:: DATASET EXTRACT ::

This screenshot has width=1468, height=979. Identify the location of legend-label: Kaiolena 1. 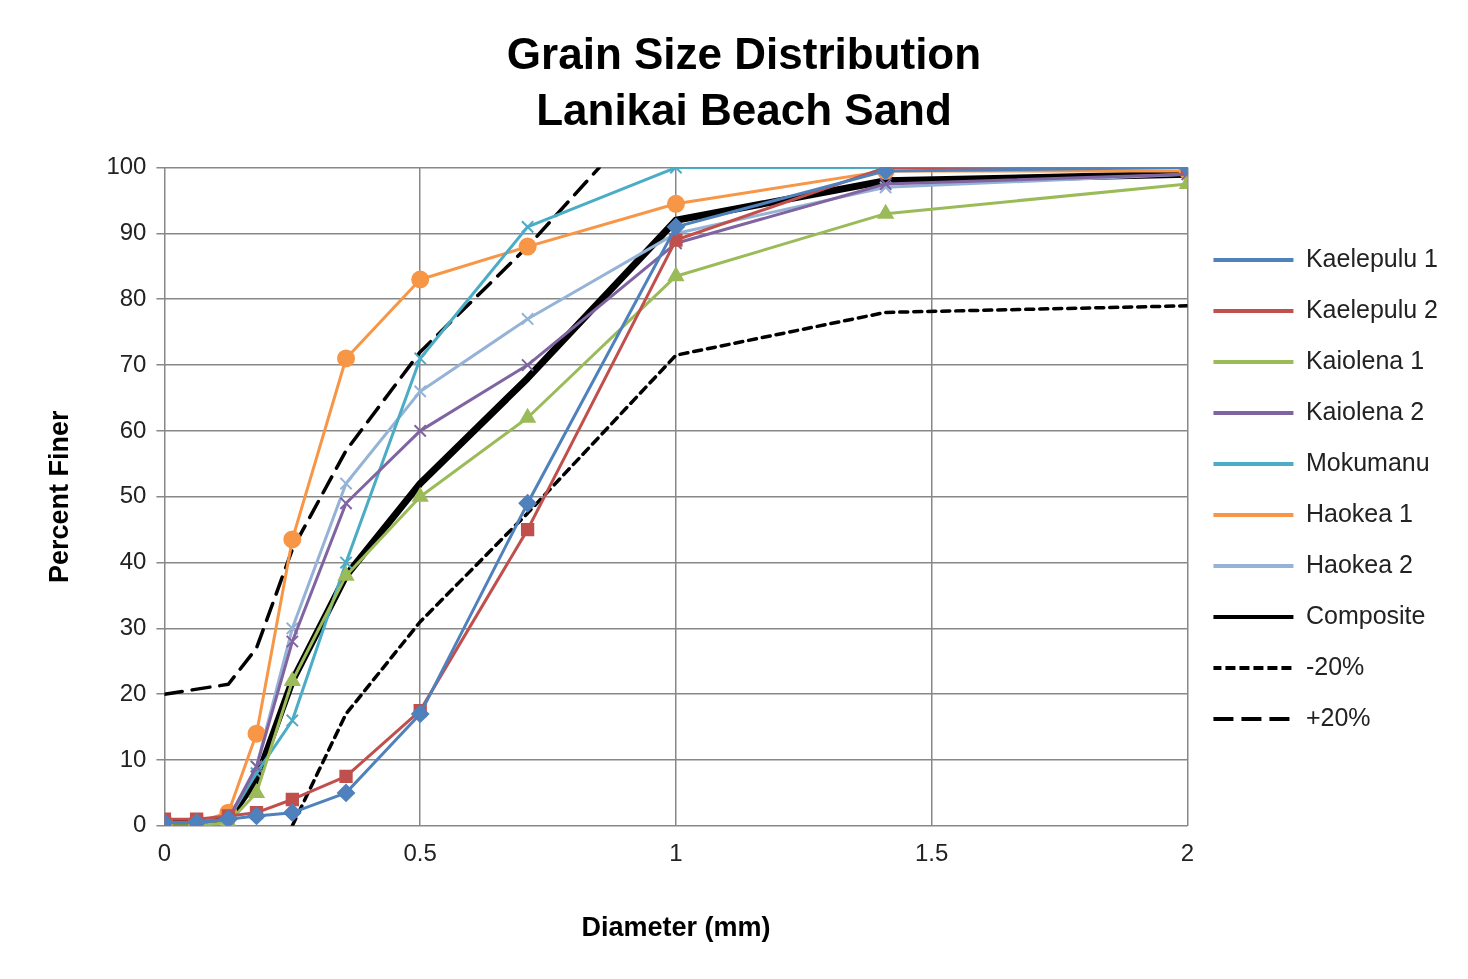
(1365, 360).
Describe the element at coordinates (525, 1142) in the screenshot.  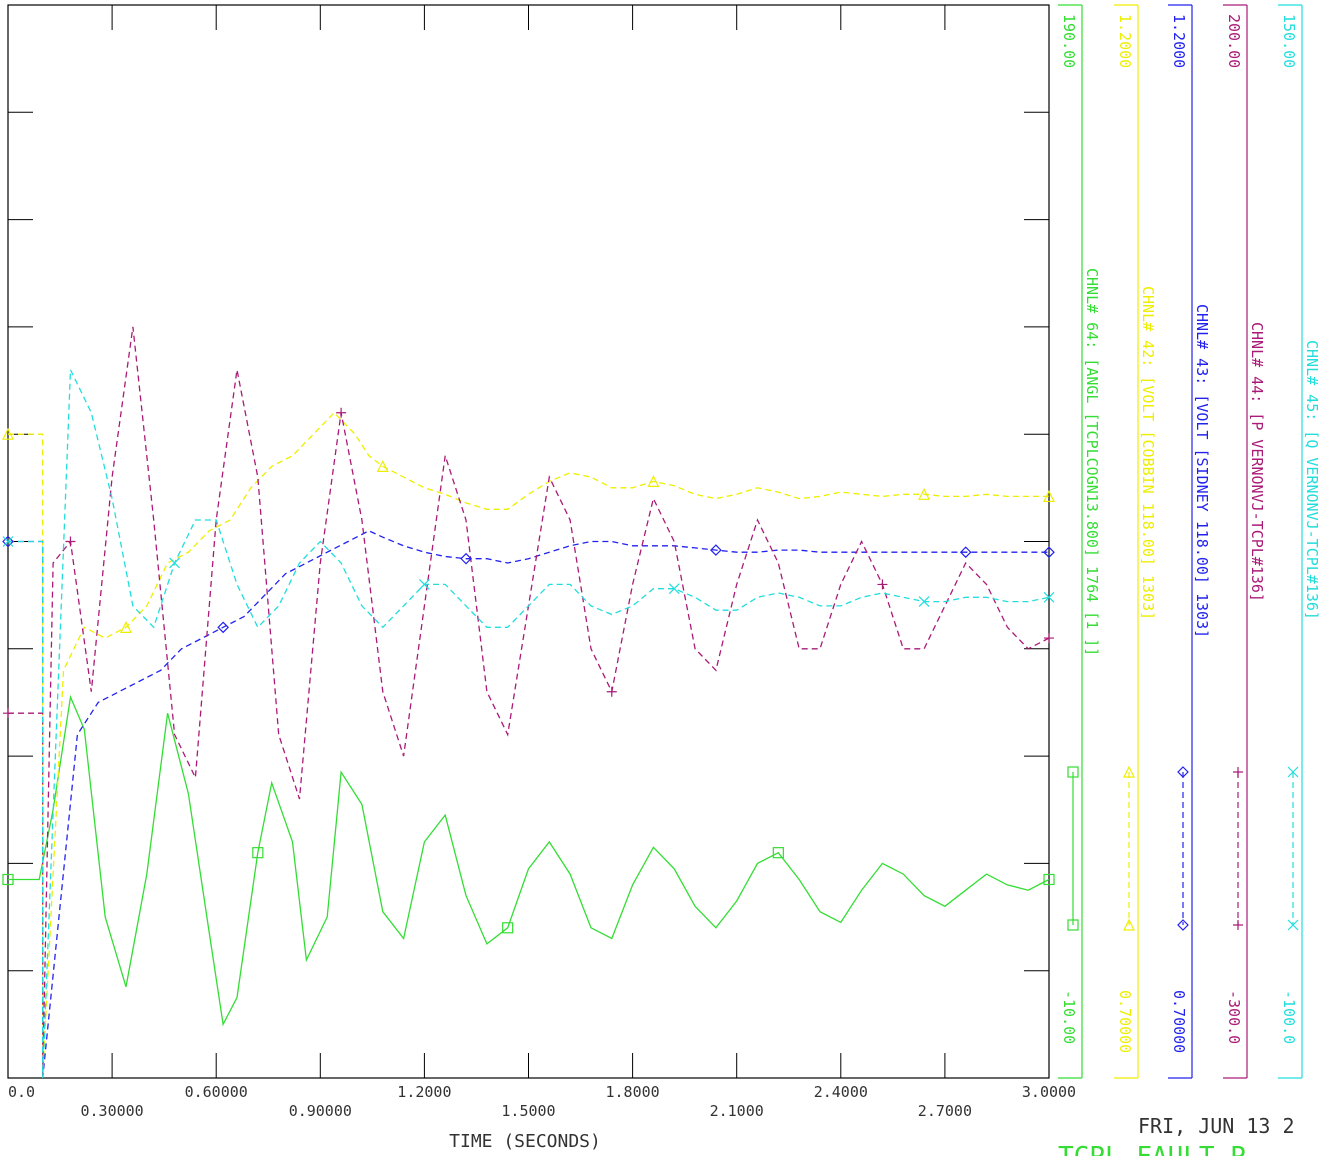
I see `x-axis-label: TIME (SECONDS)` at that location.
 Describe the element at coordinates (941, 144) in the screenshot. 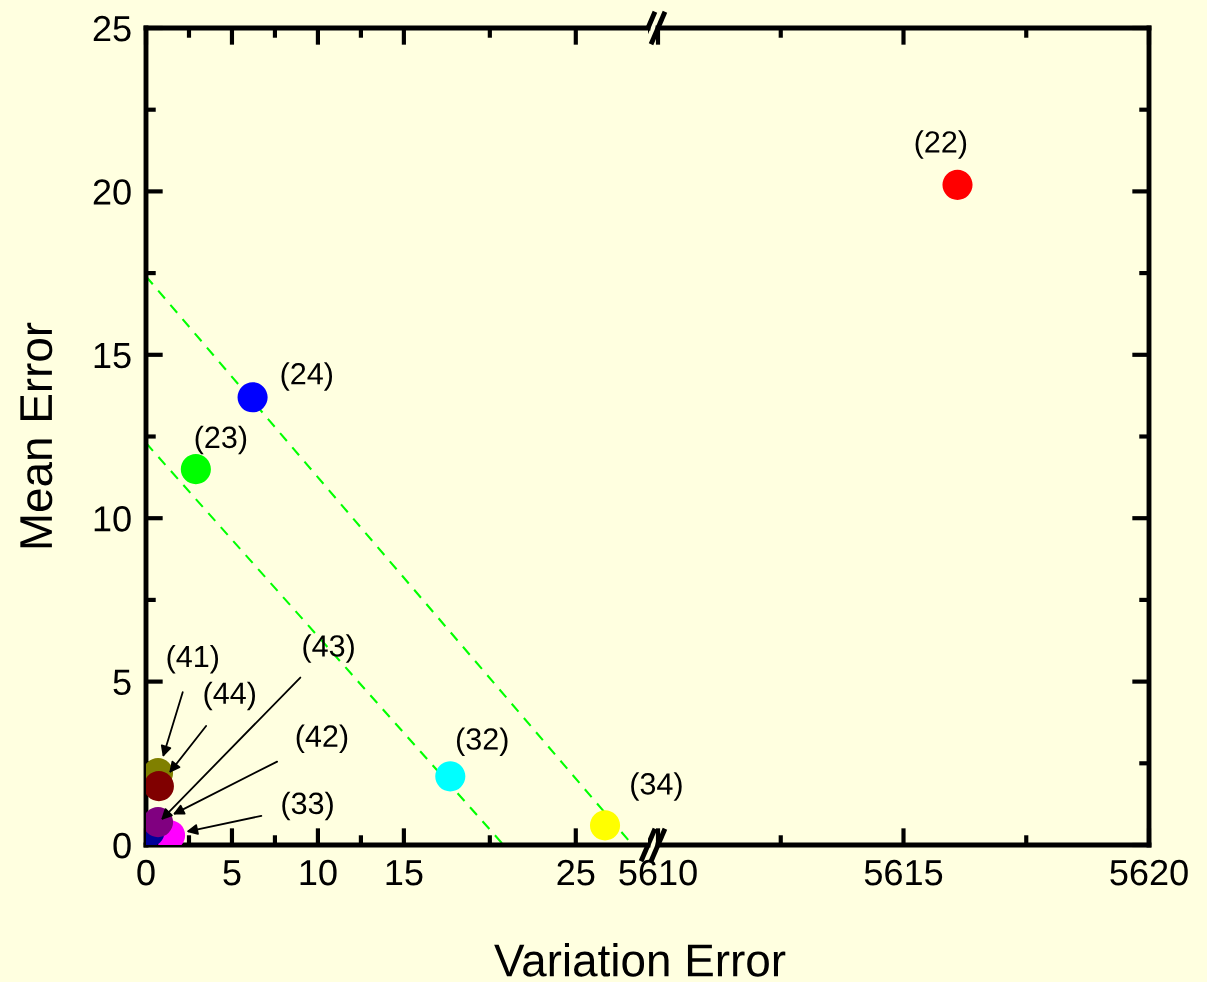

I see `series-label: (22)` at that location.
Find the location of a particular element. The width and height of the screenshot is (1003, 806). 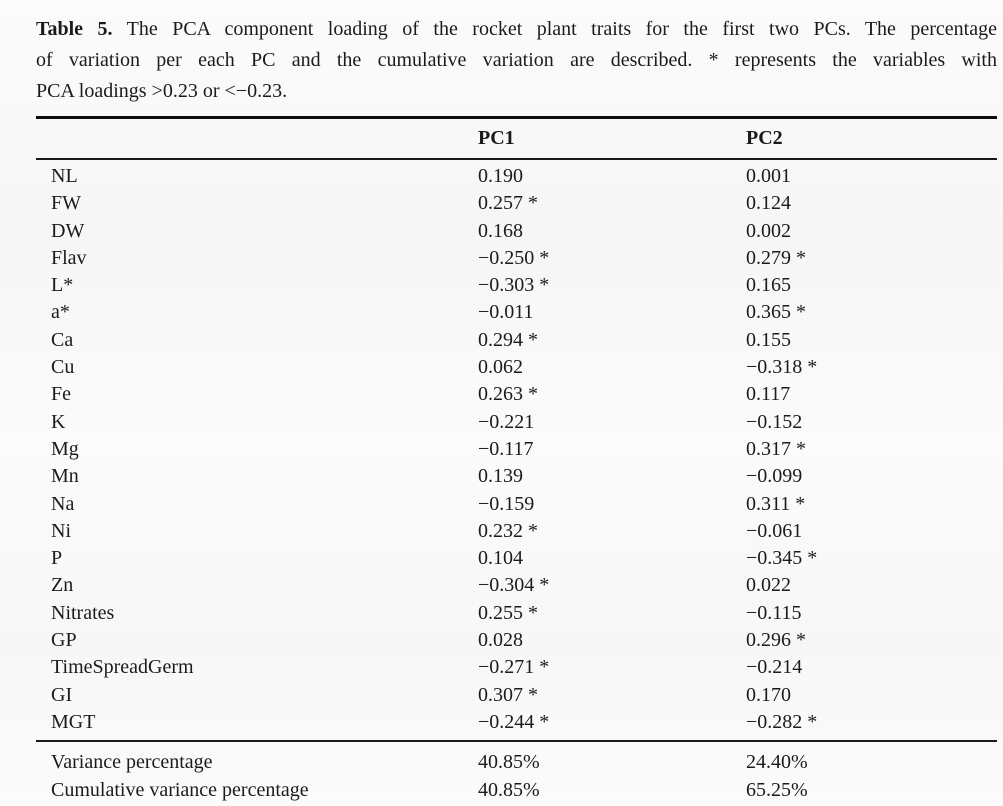

trait-cell: Mn is located at coordinates (65, 476).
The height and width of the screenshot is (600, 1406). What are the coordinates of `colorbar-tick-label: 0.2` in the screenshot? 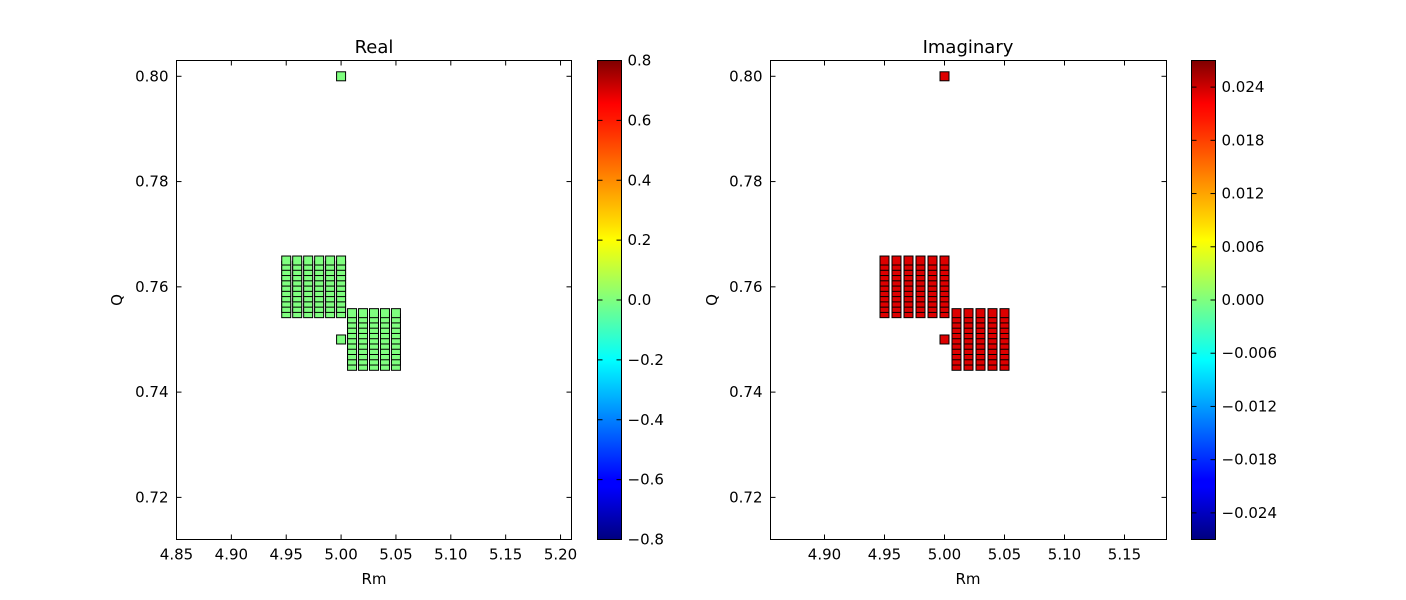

:::

• **TO DO**: Reproduce the records above verbatim, keeping every line as it appears but omitting the pictures.

• **RESPONSE TO THE EXERCISE**:
This screenshot has width=1468, height=979. Identify the location of legend-label: Kaiolena 1. 
(1365, 360).
Describe the element at coordinates (525, 1142) in the screenshot.  
I see `x-axis-label: TIME (SECONDS)` at that location.
 Describe the element at coordinates (941, 144) in the screenshot. 

I see `series-label: (22)` at that location.
Find the location of a particular element. The width and height of the screenshot is (1003, 806). 

trait-cell: Mn is located at coordinates (65, 476).
The height and width of the screenshot is (600, 1406). What are the coordinates of `colorbar-tick-label: 0.2` in the screenshot? 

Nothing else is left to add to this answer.